See www.cheltonflightsystems.com for a certified implementation of the NASA idea. An inexpensive system for experimental airplanes is available from www.bluemountainavionics.com.
I also took a 10 day IFR course by going to a commercial flight school. I took two weeks off work and signed up with a flight school in Ft. Worth for their 10 day course, and stayed with a relative while there. Each day consisted of an hour of classroom work with the instructor, time with their simulator, a review with the instructor, then time in their plane, then a debrief and review. Evenings consisted of study of the procedures and regulations, although I had passed the IFR written exam before starting the course. The school also let me come in early each day and get some free simulator time on my own.
This was one of the most difficult things Iíve ever done. There were high winds and turbulence the entire time, the plane seemed to be all over the sky, and thereís just so much to learn.
Even though I already owned a plane, I had to use their plane for the course. In hindsight, that was good because it had all the instruments needed, including an NDB that I donít have. By the end of the course, I could keep the needles centered through all the procedures, and passed the check ride without problems.
Did I feel confident and competent on graduation? No. Not even close. Still, getting the instrument rating improved my flying substantially, and gave me more tools and options. There are a number of larger commercial flight schools around the country, and I suspect they all offer a similar IFR training program. This is an alternative to the PIC approach that you might consider.
-- Ed Owens, April 15, 2002
Ditto. Just passing a test means very little -- and 10 days is hardly enough to count for real experience. To pass a test, perhaps, but not much more than that. Instrument training is truly something to be undertaken deliberately. To race through it is to rob yourself of the ability to develop instincts. Robotic responses and rote answers you might have, but real situational awareness...that's another can of worms.
-- george day, May 1, 2002
>> Most instrument instructors sing the praises of the simulator[...] >> However, chances are that the simulator available to you will be >> very different from your own airplane.
I disagree with this comment for a few reasons.
First, debriefing is an essential part of the learning experience. A huge benefit of the simulator is the ability to review what you've done and where you spectacularly screwed up. WHen you're initially learning the basics of the system, you'll benefit less from being in the noisy cockpit (and actually having to fly -- instrument procedures are less about flying than they are understanding systems).
Second, a simulator lets you experiment without breaking anything and spending an excessive amount of money. You get an infinite amount of "do-overs." * Want to fly the step-down approach into Medford Oregon? The LDA into Vancouver Pearson? The ILS into Boston's 22L? Just pull the chart and dial up the right frequencies. * Wondering why you couldn't intercept the NDB during holding practice? Check out the printout of your course trajectory and the relative wind. * Want to make the weather really marginal?
Third, electronic simulators such as ELITE provide accurately depicted avionic displays for a variety of models of aircraft. For example, you can fly a turbo arrow, Bonanza, or a Cessna 182. (There are others.) You can configure the simulator to generate random failure after failure. For example, you can see the DG and/or AI slowly tumble (as they do when vacuum gradually declines). Once you realize it's broken, you have to adjust your scan. (or take the easy route and cover the thing up ;).
Finally, most folks don't own their own airplane, they rent. Even similar models have nuances in their layouts - you just need to deal with that. There is certainly a benefit in being comfortable in your airplane, but you also need to be comfortable with the system and cockpit resource management. That's where a simulator helps.
Jim Carson http://www.cleanliving.com/flying
-- Jim Carson, May 2, 2002
As a flight instructor and president of SPIFR Flight Training, LLC I would recommend readers consider the many accelerated instrument programs available. Accelerated training may not be for everyone but I have found most pilots train better under full-time, intensive training. In fact, the military and airlines have always trained on a full-time intensive basis.

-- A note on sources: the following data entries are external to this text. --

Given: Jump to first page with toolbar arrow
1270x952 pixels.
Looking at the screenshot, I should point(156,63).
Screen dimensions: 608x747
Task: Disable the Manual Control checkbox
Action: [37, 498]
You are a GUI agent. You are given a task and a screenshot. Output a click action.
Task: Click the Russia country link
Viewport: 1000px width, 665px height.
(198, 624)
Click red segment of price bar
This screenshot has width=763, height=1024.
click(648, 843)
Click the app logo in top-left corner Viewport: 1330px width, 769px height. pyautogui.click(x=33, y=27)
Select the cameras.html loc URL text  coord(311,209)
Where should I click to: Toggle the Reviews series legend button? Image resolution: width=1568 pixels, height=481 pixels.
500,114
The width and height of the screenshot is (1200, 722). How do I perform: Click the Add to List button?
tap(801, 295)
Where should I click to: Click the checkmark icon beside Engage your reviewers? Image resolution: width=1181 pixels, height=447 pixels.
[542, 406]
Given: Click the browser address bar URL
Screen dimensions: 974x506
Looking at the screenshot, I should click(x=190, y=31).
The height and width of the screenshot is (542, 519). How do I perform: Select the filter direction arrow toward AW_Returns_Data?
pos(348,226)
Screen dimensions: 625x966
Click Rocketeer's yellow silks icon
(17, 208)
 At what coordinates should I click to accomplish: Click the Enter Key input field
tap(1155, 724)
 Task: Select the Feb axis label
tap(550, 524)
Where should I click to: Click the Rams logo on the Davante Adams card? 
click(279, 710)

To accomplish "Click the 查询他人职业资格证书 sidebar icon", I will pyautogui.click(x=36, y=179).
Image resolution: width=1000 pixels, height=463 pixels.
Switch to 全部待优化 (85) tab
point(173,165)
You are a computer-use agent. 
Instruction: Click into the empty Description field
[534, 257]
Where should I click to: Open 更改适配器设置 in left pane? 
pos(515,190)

I personally have experience working with two national university flight programs and two national accelerated programs (including SPIFR). I find the applicants trained under an intensive program are equal to, if not usually better than pilots trained under rigorous part 141 programs.
The problem most general aviation pilots find is that they do not have access to the best 141 flight schools. Pilots are left training at local FBOs with a constant rotation of young flight instructors trying to build time (although there are many good instructors at FBOs--they just don't last long). Lessons are often cancelled due to weather or aircraft delay or the lesson is ditched for a more lucrative chance for the instructor to fly charter. It is very beneficial to train with the same high-quality instructor all the way through a certain rating. Accelerated programs will usually pair a client with one experienced flight instructor for the entire training. In our program, for example, we dedicate one flight instructor to each client until that client has completed the rating. Our instructors do not fly charter or have any other students during the training. I suspect this is true of most accelerated programs.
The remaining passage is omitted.